Centre Hepato-Biliaire, AP-HP Hopital Paul Brousse, Villejuif, France.
Liver Transpl. 2010 Jul;16(7):885-94. doi: 10.1002/lt.22084.
A variety of prophylactic strategies are used to prevent the risk of hepatitis B virus (HBV) transmission from antibody to hepatitis B core antigen (anti-HBc)-positive donors. The mechanisms underlying the failure of HBV immunoglobulin monoprophylaxis have been poorly evaluated. Seventy-seven anti-HBc-positive grafts were used in 21 hepatitis B surface antigen (HBsAg)-positive recipients and 56 HBsAg-negative recipients. HBsAg-positive recipients received prophylaxis comprising hepatitis B immunoglobulins (HBIG) and antiviral agents, 45 HBsAg-negative recipients received a modified HBIG regimen, and 11 HBsAg-negative recipients received no prophylaxis. Both donors and recipients were screened for HBsAg, antibody to HBsAg (anti-HBs) and anti-HBc in their sera and for HBV DNA in both their sera and liver. S gene mutations were investigated after HBV reinfection. HBV infection occurred in 15 HBsAg-negative recipients (19.4%) at a median interval of 16 months (range = 6-67 months) post-transplant and in none of the HBsAg-positive recipients. HBV infections were observed in 31.6% of HBV-naive recipients and 7.7% of HBV-immune recipients receiving HBIG prophylaxis versus 100% of HBV-naive recipients (P = 0.0068) and 33% of HBV-immune recipients (P = 0.08) with no such prophylaxis. S gene mutations were identified in 9 recipients. In conclusion, priority should be given to using anti-HBc positive grafts for HBsAg-positive or HBV-immune recipients. Our study has confirmed the high risk of HBV transmission to naive recipients. HBIG monoprophylaxis was associated with a significant risk of de novo HBV infection and HBV escape mutations. In these patients, we therefore recommend prophylaxis with lamivudine or new nucleos(t)ides analogues. The potential benefits of HBIG prophylaxis combined with antiviral drugs require further evaluations. Long-term prophylaxis is needed because of the long interval of de novo HBV infection post-transplant in some patients.

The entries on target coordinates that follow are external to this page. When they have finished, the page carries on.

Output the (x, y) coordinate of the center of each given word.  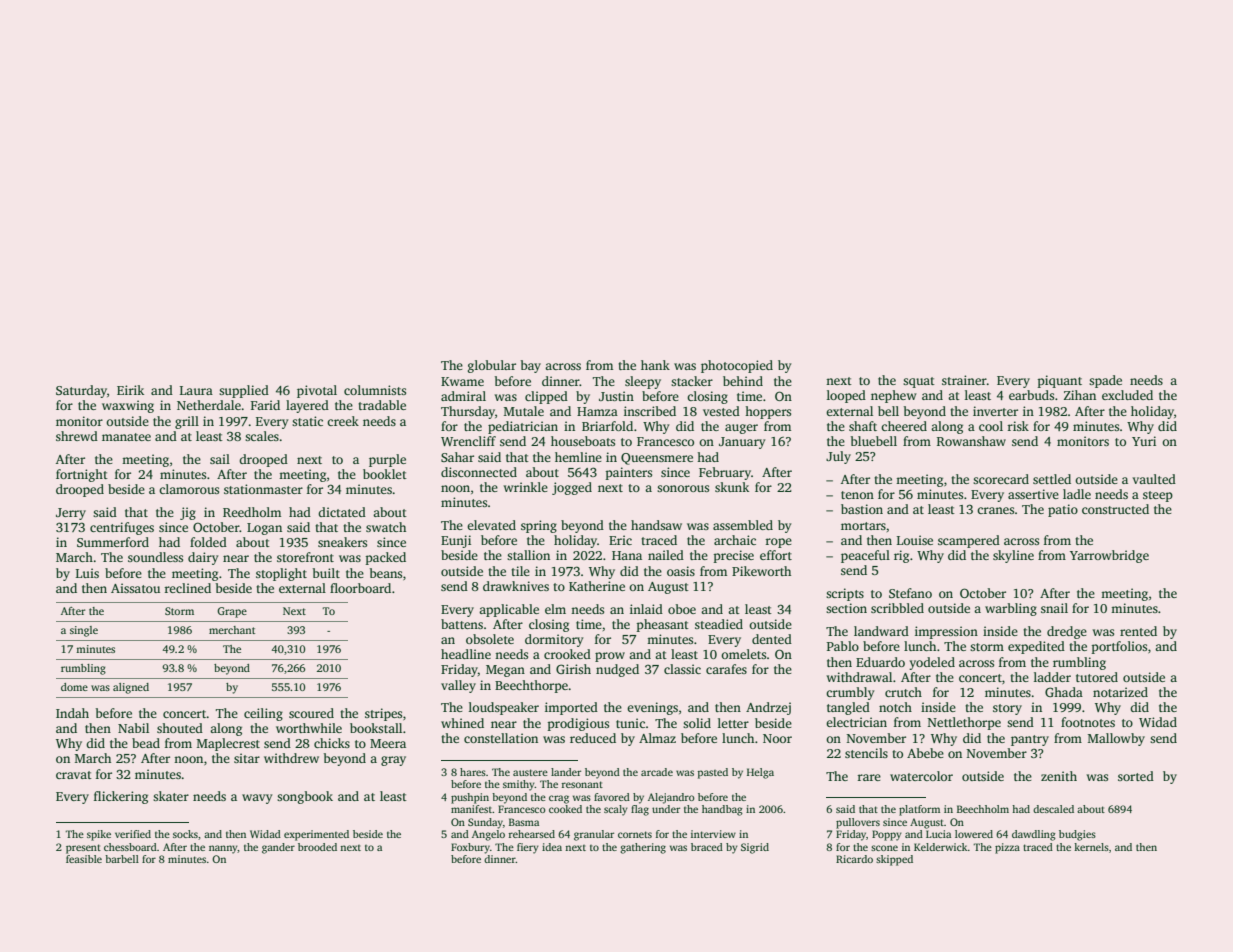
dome (74, 687)
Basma (524, 822)
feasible (84, 859)
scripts (845, 594)
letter (733, 723)
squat (919, 382)
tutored (1097, 677)
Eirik (130, 390)
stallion (528, 555)
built (326, 573)
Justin (616, 396)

预防乙型肝炎病毒 (HBV) 从抗乙型肝炎核心抗原 (抗-HBc) 阳性供体传播的策略多种多样。HBV 免疫球蛋白单预防失败的机制尚未得到很好的评估。21 例乙型肝炎表面抗原 (HBsAg) 阳性受者和 56 例 HBsAg 阴性受者使用了 77 例抗-HBc 阳性移植物。HBsAg 阳性受者接受包括乙型肝炎免疫球蛋白 (HBIG) 和抗病毒药物的预防,45 例 HBsAg 阴性受者接受改良 HBIG 方案,11 例 HBsAg 阴性受者未接受预防。供者和受者均接受血清 HBsAg、抗 HBs 和抗-HBc 筛查,并接受血清和肝组织 HBV DNA 筛查。HBV 再感染后研究 S 基因突变。HBV 感染发生在 15 例 HBsAg 阴性受者中(19.4%),中位时间为移植后 16 个月(范围=6-67 个月),无一例 HBsAg 阳性受者发生。在未接受 HBIG 预防的 HBV 无感染受者中,HBV 感染发生率为 31.6%,在接受 HBIG 预防的 HBV 免疫受者中为 7.7%,而在未接受 HBIG 预防的 HBV 无感染受者中为 100%(P=0.0068),在接受 HBIG 预防的 HBV 免疫受者中为 33%(P=0.08)。9 例受者中鉴定出 S 基因突变。总之,应优先为 HBsAg 阳性或 HBV 免疫受者使用抗-HBc 阳性移植物。本研究证实了 HBV 对无感染受者传播的高风险。HBIG 单预防与新的 HBV 感染和 HBV 逃逸突变显著相关。因此,我们建议在这些患者中使用拉米夫定或新型核苷(酸)类似物进行预防。HBIG 预防联合抗病毒药物的潜在益处需要进一步评估。由于一些患者移植后新的 HBV 感染间隔时间较长,因此需要长期预防。